One piece that diverges entirely from this pale paper format is Void 19-718 (2008), which is black and thoroughly three-dimensional, crafted as it is from 50,0000 dark cable ties. Hovering off the floor like a child’s vision of a black hole (that is to say, one imagined literally), the work is the darker, older cousin of the smaller wall works, but it casts the same emotional net. For Shaeffer, all the void works are as much about psychological process as they are about art product; the monotonous and meticulous cutting (or carving, say) of the paper became a way to address—and perhaps fill—the emotional voids that haunt the human condition.
Shaeffer’s preoccupation with nature’s geographical forms and science itself is perhaps no surprise, given his personal history. The artist’s grandfather was the president of the National Wildlife Federation. His father and older brother, meanwhile, are also conservationists, working to restore native grasslands in South Dakota (where Shaeffer was born in 1968) and Michigan, with the intention of securing the propagation of indigenous wildlife. The artist’s most recent body of work, “Encroachment” (2009–ongoing) addresses his family’s work and this lineage directly, in pieces that imagine an apocalyptically pastoral future (at least apocalyptic to humans) in which nature itself takes over. As Shaeffer himself has put it, “What, ultimately, will nature do to protect itself from our trespasses?”

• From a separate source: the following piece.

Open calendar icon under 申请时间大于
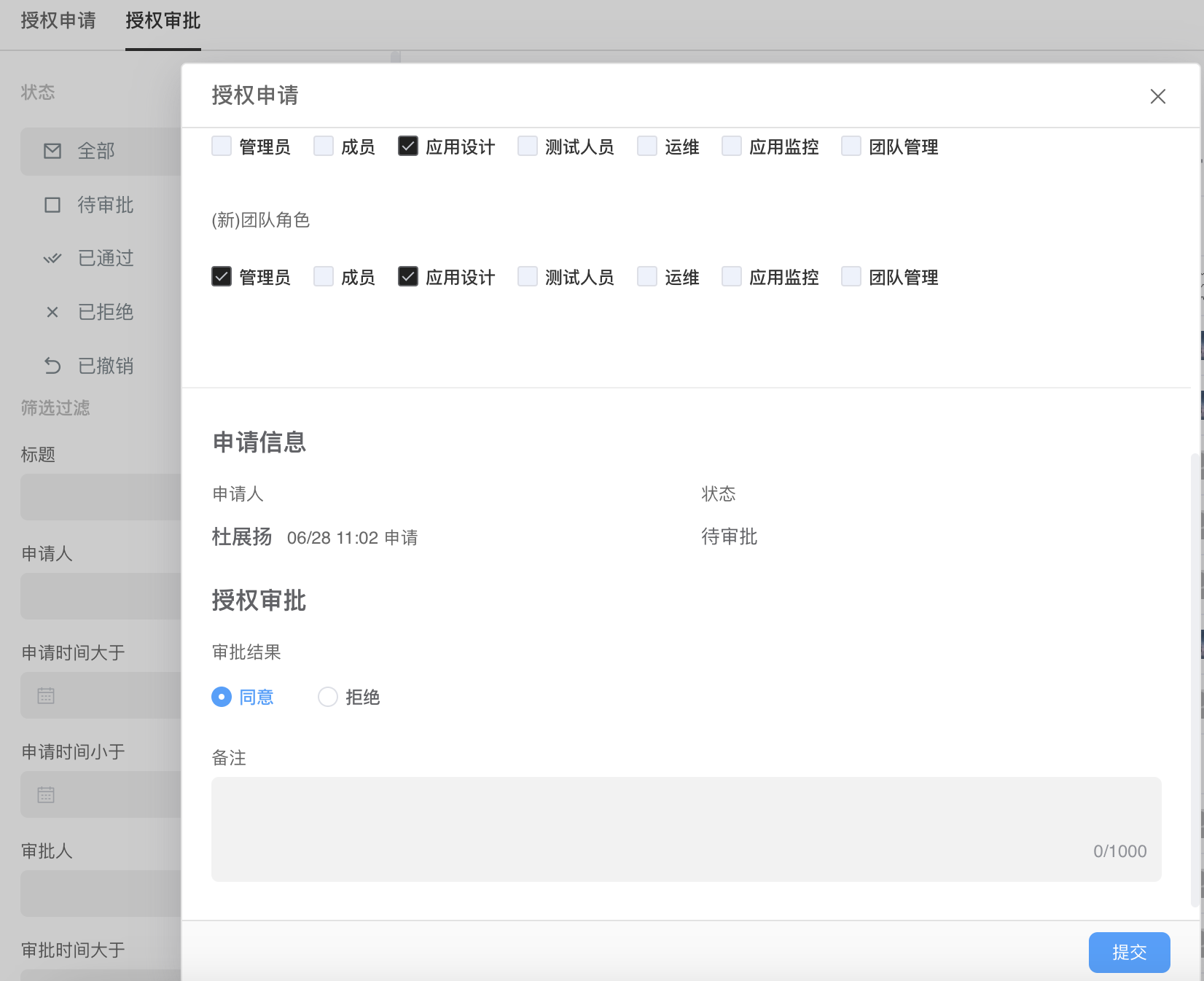Image resolution: width=1204 pixels, height=981 pixels. [x=46, y=695]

Such a question seems to be in the air of the contemporary art world of late, with a recent exhibition at the New Museum in New York—called, Sebaldian-style, “After Nature”—plumbing its dark corners. In Shaeffer’s specific vision, however, nature in its new totalitarian state would choose to include aspects of human technology so as to both thrive and “protect itself from the environment we have thrust upon it.” So far, he has made this idea manifest in a series of small, scientific sculptures that feature both organic materials like hornets nests, porcupine quills, thorns, and beetles, and industrial reliquary such as machine parts, antique foundry patterns, and scientific glass tubing. The sculptures that result have the exquisite detail and autonomy of science lab experiments, aided by the strange charge of visual, non-utilitarian art (and thus recalling the work of artist Eve Andree Laramee). Wall sculptures like Untitled oo1 (2009) has a lovely symmetry: here, a small black foundry pattern provides support for a machined aluminum tube, which has smaller glass tubes to its left and right, as well as below it, all connected by a series of artery-like thin cables. But all is not manmade: the bottom glass tube holds a selection of sharp quills, while the top two glass tubes reveal vertical streams of green moss living inside.
Whether this miniature mise en scène rings true or not, it is an incisive and original apparatus-as-apparition, which might be a good description of Shaeffer’s speculative and conceptually directed oeuvre itself. For the artist is clearly looking forward, attempting to wed together his ideas about science, the environment, and the psychological self in a practice that approaches each artistic idea like a hypothesis, meaning it is only the starting point for further, and ever-further, investigation.